EXERCISE REQUIREMENTS:
Give the entries again, word for word.
-------------------------
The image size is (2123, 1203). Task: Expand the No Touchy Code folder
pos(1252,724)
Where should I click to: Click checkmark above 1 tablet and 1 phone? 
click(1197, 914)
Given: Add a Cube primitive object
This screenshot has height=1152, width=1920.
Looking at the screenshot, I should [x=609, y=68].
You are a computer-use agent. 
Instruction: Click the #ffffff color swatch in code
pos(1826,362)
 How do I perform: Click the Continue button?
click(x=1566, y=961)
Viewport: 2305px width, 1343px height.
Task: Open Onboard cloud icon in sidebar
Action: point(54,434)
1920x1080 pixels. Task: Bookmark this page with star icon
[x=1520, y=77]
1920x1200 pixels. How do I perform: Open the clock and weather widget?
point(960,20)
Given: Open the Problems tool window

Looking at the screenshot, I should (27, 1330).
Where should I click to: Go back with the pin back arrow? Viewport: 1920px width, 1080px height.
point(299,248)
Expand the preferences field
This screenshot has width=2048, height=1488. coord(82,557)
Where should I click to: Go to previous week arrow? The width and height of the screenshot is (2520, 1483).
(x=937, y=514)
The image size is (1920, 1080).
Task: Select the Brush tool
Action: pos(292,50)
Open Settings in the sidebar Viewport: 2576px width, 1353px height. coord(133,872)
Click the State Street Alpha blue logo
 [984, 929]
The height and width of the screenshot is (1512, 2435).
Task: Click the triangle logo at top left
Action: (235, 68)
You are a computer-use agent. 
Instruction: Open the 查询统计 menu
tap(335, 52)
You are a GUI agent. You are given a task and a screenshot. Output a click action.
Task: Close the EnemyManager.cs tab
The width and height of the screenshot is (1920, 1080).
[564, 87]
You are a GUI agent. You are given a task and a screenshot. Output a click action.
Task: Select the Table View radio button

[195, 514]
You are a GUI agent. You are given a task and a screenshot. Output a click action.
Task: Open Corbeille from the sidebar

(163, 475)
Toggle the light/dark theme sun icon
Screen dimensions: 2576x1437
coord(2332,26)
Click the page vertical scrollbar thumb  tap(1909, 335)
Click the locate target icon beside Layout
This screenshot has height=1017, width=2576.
-------------------------
ANSWER:
The image size is (2123, 1203). Task: Expand the No Touchy Code folder
pos(1252,724)
Where should I click to: Click checkmark above 1 tablet and 1 phone? 
click(1197, 914)
Given: Add a Cube primitive object
This screenshot has height=1152, width=1920.
Looking at the screenshot, I should [x=609, y=68].
You are a computer-use agent. 
Instruction: Click the #ffffff color swatch in code
pos(1826,362)
 How do I perform: Click the Continue button?
click(x=1566, y=961)
Viewport: 2305px width, 1343px height.
Task: Open Onboard cloud icon in sidebar
Action: point(54,434)
1920x1080 pixels. Task: Bookmark this page with star icon
[x=1520, y=77]
1920x1200 pixels. How do I perform: Open the clock and weather widget?
point(960,20)
Given: Open the Problems tool window

Looking at the screenshot, I should (27, 1330).
Where should I click to: Go back with the pin back arrow? Viewport: 1920px width, 1080px height.
point(299,248)
Expand the preferences field
This screenshot has width=2048, height=1488. coord(82,557)
Where should I click to: Go to previous week arrow? The width and height of the screenshot is (2520, 1483).
(x=937, y=514)
The image size is (1920, 1080).
Task: Select the Brush tool
Action: pos(292,50)
Open Settings in the sidebar Viewport: 2576px width, 1353px height. coord(133,872)
Click the State Street Alpha blue logo
 [984, 929]
The height and width of the screenshot is (1512, 2435).
Task: Click the triangle logo at top left
Action: (235, 68)
You are a computer-use agent. 
Instruction: Open the 查询统计 menu
tap(335, 52)
You are a GUI agent. You are given a task and a screenshot. Output a click action.
Task: Close the EnemyManager.cs tab
The width and height of the screenshot is (1920, 1080).
[564, 87]
You are a GUI agent. You are given a task and a screenshot. Output a click action.
Task: Select the Table View radio button

[195, 514]
You are a GUI agent. You are given a task and a screenshot. Output a click action.
Task: Open Corbeille from the sidebar

(163, 475)
Toggle the light/dark theme sun icon
Screen dimensions: 2576x1437
coord(2332,26)
Click the page vertical scrollbar thumb  tap(1909, 335)
Click the locate target icon beside Layout
This screenshot has height=1017, width=2576.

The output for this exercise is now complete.